## Your instructions
In the entries below, how many lines contain the string "Collapse"? Give the number by itself.

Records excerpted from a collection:
* * * *

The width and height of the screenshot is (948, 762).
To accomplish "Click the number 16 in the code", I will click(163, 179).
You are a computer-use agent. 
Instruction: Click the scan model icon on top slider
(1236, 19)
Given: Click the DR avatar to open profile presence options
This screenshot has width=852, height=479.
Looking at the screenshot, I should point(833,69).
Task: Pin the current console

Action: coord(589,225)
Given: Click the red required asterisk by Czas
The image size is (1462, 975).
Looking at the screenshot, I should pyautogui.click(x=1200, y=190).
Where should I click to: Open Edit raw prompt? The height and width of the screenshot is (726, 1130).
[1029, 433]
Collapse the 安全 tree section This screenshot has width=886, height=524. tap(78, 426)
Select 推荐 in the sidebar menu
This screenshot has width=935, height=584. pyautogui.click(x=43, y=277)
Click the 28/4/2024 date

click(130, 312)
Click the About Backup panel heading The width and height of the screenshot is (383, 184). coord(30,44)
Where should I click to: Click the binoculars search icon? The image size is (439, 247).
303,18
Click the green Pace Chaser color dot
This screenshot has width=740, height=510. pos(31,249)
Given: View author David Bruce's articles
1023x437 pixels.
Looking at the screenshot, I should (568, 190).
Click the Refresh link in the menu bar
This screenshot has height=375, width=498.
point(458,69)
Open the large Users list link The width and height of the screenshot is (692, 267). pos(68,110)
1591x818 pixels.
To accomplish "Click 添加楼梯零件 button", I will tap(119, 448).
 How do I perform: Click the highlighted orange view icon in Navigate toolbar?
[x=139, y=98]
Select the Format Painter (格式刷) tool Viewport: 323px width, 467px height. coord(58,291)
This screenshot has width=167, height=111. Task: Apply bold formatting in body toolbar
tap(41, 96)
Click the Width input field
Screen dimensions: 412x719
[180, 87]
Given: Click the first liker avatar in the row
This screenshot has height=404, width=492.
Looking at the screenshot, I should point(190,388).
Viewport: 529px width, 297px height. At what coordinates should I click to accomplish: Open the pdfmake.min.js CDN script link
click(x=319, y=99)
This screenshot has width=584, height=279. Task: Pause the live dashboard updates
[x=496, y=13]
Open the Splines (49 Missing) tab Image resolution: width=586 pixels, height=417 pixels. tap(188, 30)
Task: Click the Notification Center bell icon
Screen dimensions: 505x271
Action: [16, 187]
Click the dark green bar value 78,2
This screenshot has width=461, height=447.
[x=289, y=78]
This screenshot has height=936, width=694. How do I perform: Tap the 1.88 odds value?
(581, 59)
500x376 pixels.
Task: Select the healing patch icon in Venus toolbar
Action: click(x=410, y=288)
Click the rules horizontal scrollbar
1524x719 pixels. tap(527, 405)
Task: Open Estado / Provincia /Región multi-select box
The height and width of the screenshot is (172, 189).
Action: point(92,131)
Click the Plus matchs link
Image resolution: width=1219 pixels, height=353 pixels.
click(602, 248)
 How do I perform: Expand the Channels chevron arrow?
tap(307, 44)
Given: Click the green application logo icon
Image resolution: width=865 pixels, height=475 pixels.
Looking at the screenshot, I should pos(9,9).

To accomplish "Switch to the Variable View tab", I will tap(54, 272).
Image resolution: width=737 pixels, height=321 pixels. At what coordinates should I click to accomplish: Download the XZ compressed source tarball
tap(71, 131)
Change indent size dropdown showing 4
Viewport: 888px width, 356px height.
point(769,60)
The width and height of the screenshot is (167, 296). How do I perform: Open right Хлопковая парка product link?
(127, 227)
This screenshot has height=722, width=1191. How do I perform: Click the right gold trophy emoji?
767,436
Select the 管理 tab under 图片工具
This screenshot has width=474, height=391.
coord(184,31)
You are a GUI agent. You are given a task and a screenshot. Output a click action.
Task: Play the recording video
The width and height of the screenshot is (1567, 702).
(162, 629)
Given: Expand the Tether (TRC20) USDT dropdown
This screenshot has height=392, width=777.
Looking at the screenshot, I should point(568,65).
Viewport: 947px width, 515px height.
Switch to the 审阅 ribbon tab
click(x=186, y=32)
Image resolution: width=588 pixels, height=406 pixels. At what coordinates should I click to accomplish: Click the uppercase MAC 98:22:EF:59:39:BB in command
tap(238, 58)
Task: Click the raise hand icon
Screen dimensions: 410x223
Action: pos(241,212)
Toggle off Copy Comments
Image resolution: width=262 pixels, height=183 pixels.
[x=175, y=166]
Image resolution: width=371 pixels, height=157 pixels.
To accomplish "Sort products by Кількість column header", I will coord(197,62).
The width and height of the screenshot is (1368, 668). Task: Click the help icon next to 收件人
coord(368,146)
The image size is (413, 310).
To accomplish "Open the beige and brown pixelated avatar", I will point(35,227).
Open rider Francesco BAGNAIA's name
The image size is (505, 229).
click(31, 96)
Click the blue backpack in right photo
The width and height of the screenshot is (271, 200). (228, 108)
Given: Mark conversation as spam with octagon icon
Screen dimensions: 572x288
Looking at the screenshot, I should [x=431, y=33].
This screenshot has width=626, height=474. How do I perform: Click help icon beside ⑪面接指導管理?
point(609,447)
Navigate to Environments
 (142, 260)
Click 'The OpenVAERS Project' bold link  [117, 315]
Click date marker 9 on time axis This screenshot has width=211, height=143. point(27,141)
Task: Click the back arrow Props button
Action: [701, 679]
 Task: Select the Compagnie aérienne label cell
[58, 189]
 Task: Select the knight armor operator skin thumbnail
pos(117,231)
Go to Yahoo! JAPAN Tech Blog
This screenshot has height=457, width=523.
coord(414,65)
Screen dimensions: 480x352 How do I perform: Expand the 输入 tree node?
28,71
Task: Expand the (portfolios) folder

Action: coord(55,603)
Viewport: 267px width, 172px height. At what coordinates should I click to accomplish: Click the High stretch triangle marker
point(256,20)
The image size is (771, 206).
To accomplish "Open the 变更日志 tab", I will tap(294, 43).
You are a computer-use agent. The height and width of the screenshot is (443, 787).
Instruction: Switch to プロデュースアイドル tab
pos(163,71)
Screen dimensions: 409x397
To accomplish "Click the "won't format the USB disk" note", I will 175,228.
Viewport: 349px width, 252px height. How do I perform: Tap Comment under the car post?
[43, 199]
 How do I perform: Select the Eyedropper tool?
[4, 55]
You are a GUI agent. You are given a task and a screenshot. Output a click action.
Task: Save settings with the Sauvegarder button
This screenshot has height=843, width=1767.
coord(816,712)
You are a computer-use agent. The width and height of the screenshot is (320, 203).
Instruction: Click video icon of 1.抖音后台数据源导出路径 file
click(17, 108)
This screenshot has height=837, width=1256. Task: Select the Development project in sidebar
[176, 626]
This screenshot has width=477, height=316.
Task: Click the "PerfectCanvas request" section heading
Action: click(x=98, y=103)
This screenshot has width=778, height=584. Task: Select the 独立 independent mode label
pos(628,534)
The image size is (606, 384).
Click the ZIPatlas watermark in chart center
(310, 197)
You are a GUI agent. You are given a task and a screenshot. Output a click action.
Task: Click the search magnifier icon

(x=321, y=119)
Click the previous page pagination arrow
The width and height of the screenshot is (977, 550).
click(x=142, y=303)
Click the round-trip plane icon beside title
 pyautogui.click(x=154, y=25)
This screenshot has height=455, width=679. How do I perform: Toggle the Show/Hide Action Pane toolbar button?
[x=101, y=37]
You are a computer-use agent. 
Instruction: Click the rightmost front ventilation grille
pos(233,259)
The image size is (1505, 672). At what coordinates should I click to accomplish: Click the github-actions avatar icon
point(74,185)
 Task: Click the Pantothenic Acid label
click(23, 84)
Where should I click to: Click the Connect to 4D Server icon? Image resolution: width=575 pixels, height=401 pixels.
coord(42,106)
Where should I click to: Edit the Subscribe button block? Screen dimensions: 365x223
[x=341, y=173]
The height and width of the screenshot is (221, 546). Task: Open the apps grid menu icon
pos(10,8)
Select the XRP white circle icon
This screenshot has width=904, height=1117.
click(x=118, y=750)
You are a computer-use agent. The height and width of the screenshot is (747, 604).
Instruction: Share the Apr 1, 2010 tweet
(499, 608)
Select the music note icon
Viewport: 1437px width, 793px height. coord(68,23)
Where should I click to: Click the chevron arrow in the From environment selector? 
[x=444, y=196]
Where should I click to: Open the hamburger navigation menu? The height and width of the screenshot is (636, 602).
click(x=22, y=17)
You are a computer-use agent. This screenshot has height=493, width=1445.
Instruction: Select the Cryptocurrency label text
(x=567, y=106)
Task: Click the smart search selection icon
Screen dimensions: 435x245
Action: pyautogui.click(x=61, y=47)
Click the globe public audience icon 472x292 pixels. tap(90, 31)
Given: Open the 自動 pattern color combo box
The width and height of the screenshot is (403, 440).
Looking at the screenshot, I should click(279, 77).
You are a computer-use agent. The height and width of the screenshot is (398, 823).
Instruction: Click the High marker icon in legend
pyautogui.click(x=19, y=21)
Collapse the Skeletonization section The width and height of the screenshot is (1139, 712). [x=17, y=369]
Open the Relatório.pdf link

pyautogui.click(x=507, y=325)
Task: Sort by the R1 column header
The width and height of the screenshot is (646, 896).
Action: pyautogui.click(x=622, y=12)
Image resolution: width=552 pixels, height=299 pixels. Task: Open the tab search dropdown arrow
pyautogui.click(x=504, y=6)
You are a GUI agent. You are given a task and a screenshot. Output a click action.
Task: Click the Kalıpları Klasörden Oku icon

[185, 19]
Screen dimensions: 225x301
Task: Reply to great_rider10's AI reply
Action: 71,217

* * * *

## Result for this task
2